For the sake of clarity, only the most essential code is displayed in this article. However, this experiment can be reproduced and extended based on the code hosted on Github.

Recommender system

First, let’s recap what a personalized recommender system looks like from an architectural perspective. As depicted below, it’s generally a multi-stage funnel whereby each stage has a decreased number of candidate items with an increased relevance. It consists of two essential stages, which are recall (or matching) and ranking [1]. For a target person, the recall stage retrieves the top items that are potentially of interest from a wide range of channels, including interactions, promotions, etc., and those candidates are then ordered by the ranking stage to prioritize the best ones. The ranking stage is usually a model trained based on the fine-grained user and item knowledge.

In modern days, the funnel can optionally have modules like the pre-ranking and re-ranking stages before and after ranking, respectively, to accommodate large candidate sets, high model complexity, and business-specific rules based on the needs of platforms.

A multi-stage recommender system U+007C Image by author

LLM-based recommender system

This work mainly focuses on applying LLM in the ranking stage because of the following reasons:

  1. LLMs’ rich external knowledge, which is complementary to the original dataset, would better identify the relative relationships among items.
  2. LLMs are limited by the token lengths. The ranking stage has a smaller number of candidates to be processed, so it would mitigate the impact of the token limitation.

Briefly, the system is a two-stage architecture whereby the recall stage is implemented using Matrix Factorization (MF) followed by an LLM-based ranking module generating ranks and explanations. Next, I’ll describe the dataset used, and how the recall and ranking stages are implemented and evaluated.


The dataset used is the publicly available MovieLens 100k. This popular benchmark dataset contains 100k movie ratings from 1000 users and 1700 movies. The ratings are then transformed to binary implicit feedback as these are more common in the real world.

ratings['like'] = ratings['rating'] > 3

The processed dataset is shown below. The new column ‘like’ is transformed implicit signal from the original ratings.
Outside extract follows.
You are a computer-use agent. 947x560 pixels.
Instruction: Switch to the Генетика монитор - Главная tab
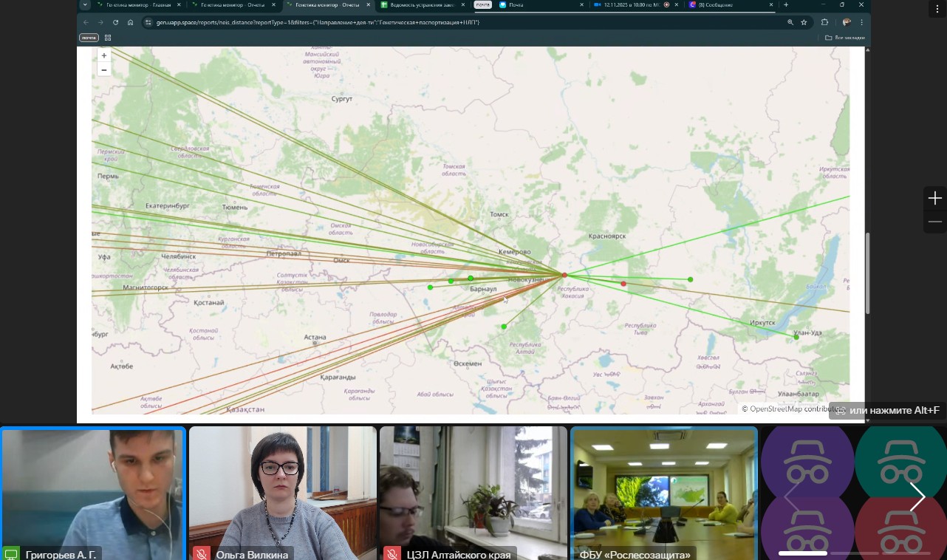click(x=137, y=4)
A sample of MovieLens 100k

Next, the dataset is split into a training set and a test set with a split ratio of 0.9.

train_ratio = 0.9
train_size = int(len(ratings)*train_ratio)
ratings_train = ratings.sample(train_size, random_state=42)
ratings_test = ratings[~ratings.index.isin(ratings_train.index)]

Now, we have the data prepared. Let’s build the recall stage!

Recall stage

The recall stage is implemented using the widely adopted Matrix Factorization, which is a type of collaborative filtering. The basic idea is to project users and items into the same embedding space and model the similarity based on the binary user-item interactions. In terms of implementation, a fast version that is Alternating Least Squares is adopted.

Firstly, the data needs to be transformed into a sparse matrix with the row indices representing user ID and column indices representing item ID. It’s worth noting that the “ID minus 1” operation transforms actual IDs to indices that start from 0.

from scipy.sparse import csr_matrix

n_users = ratings_train['user id'].max()
n_item = ratings_train['item id'].max()
ratings_train_pos = ratings_train[ratings_train['like']]
ratings_test_pos = ratings_test[ratings_test['like']]

row=ratings_train_pos['user id'].values - 1
col=ratings_train_pos['item id'].values - 1
user_item_data = csr_matrix((data, (row, col)), shape=(n_users, n_item))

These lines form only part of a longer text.